New York will Waffenlobby NRA zerschlagen
7. August 2020Die National Rifle Association (NRA) ist die mächtigste Stimme der Waffenlobby in den USA - doch möglicherweise nicht mehr lange. Nach 18-monatigen Ermittlungen hat die Generalstaatsanwältin des Bundesstaates New York, Letitia James, Anklage gegen den Lobbyverband erhoben. "Betrug und Missbrauch" seien über Jahre an der Tagesordnung gewesen, sagte James. NRA-Chef Wayne LaPierre und drei weitere Führungskräfte hätten in großem Umfang Verbandsgelder veruntreut. "Sie haben die Organisation als persönliches Sparschwein betrachtet und richtiggehend geplündert." Allein in drei Jahren habe die NRA auf diese Weise mehr als 64 Millionen Dollar verloren. Die NRA müsse deshalb zerschlagen werden, forderte die Juristin.
Unter anderem werden die vier Verdächtigen beschuldigt, Geld für Luxusreisen entwendet und Aufträge an Familienmitglieder und Freunde vergeben zu haben. Allein LaPierre soll für Safari-Reisen und private Fahrdienste in drei Jahren 3,6 Millionen Dollar ausgegeben haben. Unter anderem soll er in dieser Zeit mit einem Privatjet acht Mal auf die Bahamas geflogen sein, um dort auf einer von einem NRA-Dienstleister geschenkten Jacht zu urlauben. Außerdem soll er sich ohne Zustimmung des Aufsichtsgremiums der Organisation ein Rentenpaket im Umfang von 17 Millionen Dollar gesichert haben.
Weitere Klage in Washington
Auch in der Bundeshauptstadt Washington wurde am Donnerstag Anklage gegen die NRA und eine dort registrierte Stiftung erhoben. Generalstaatsanwalt Karl Racine erklärte, die Lobby-Organisation habe mutmaßlich Millionen Dollar an Stiftungsgeldern missbräuchlich verwendet. Die NRA besitzt in den USA gemeinnützigen Status und unterliegt daher besonderen Auflagen.
Die Waffenlobby wies die Vorwürfe umgehend zurück und sprach von einem politischen Manöver vor den Präsidentschafts- und Kongresswahlen am 3. November. "Das ist ein offensichtlicher Versuch, politisch zu punkten und die führende Stimme der Opposition gegen die Links-Agenda anzugreifen", schimpfte Verbandspräsidentin Carolyn Meadows. New Yorks Generalstaatsanwältin James ist Demokratin, die NRA dagegen äußerst konservativ und steht traditionell den Republikanern nahe.
Präsident Donald Trump bezeichnete die Klage gegen die NRA als "furchtbare Sache". Er regte an, der in New York registrierte Lobbyverband solle nach Texas umziehen und dort ein "sehr gutes und schönes Leben" führen.
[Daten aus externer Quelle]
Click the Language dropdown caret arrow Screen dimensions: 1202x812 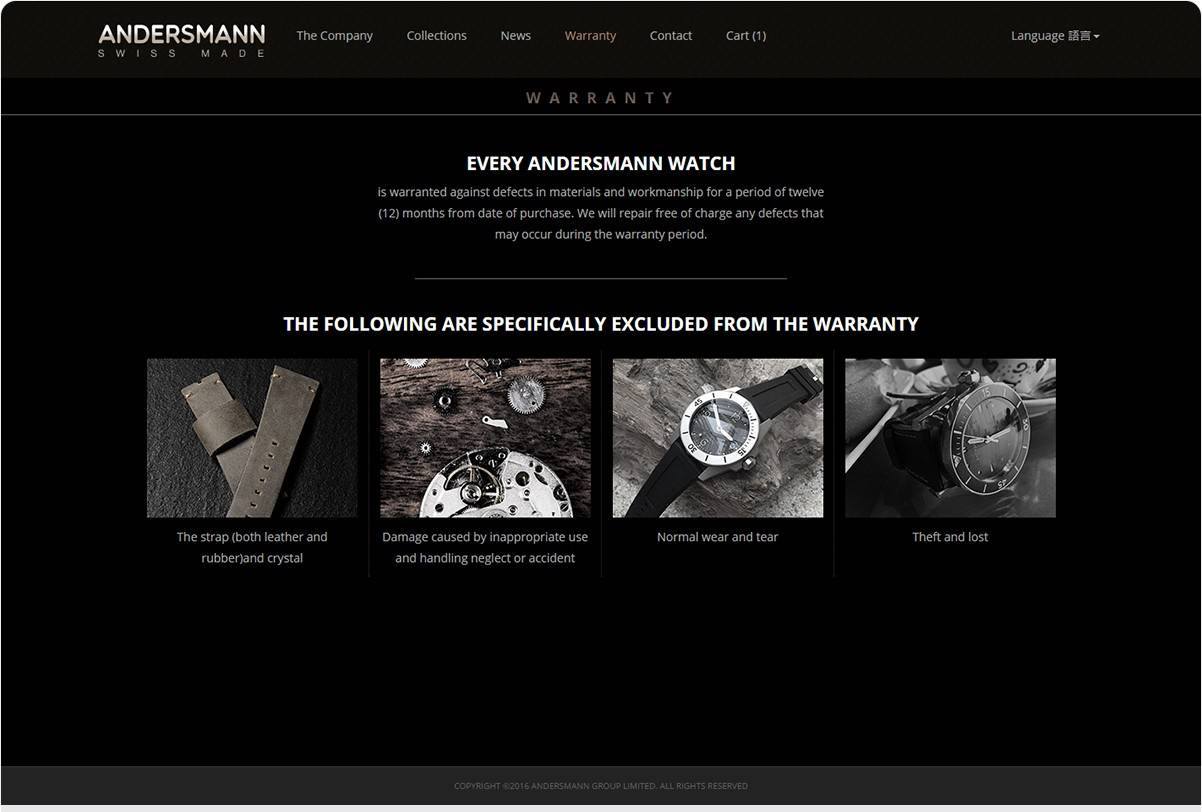coord(1097,36)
Im Kurzbotschaftendienst Twitter schrieb Trump später, so wie das "radikal linke New York" die NRA "zerstören" wolle, wolle sein Herausforderer bei der Präsidentschaftswahl, der Demokrat Joe Biden, das Recht auf Waffenbesitz abschaffen. "Eure Waffen werden euch weggenommen, sofort und ohne Vorwarnung. Keine Polizei, keine Waffen!"
Trump wirft den Demokraten immer wieder vor, das im zweiten Verfassungszusatz verankerte Recht auf Waffenbesitz abschaffen zu wollen. Die Demokraten sprechen sich allerdings lediglich für eine Verschärfung des Waffenrechts aus. Das Thema Schusswaffen dürfte im Wahlkampf vor dem 3. November eine wichtige Rolle spielen.
Die NRA ist eine der einflussreichsten Lobbyorganisationen der USA und hat nach eigenen Angaben rund fünf Millionen Mitglieder. Sie stemmt sich seit Jahrzehnten mit teilweise höchst umstrittenen Methoden gegen eine Verschärfung des Waffenrechts.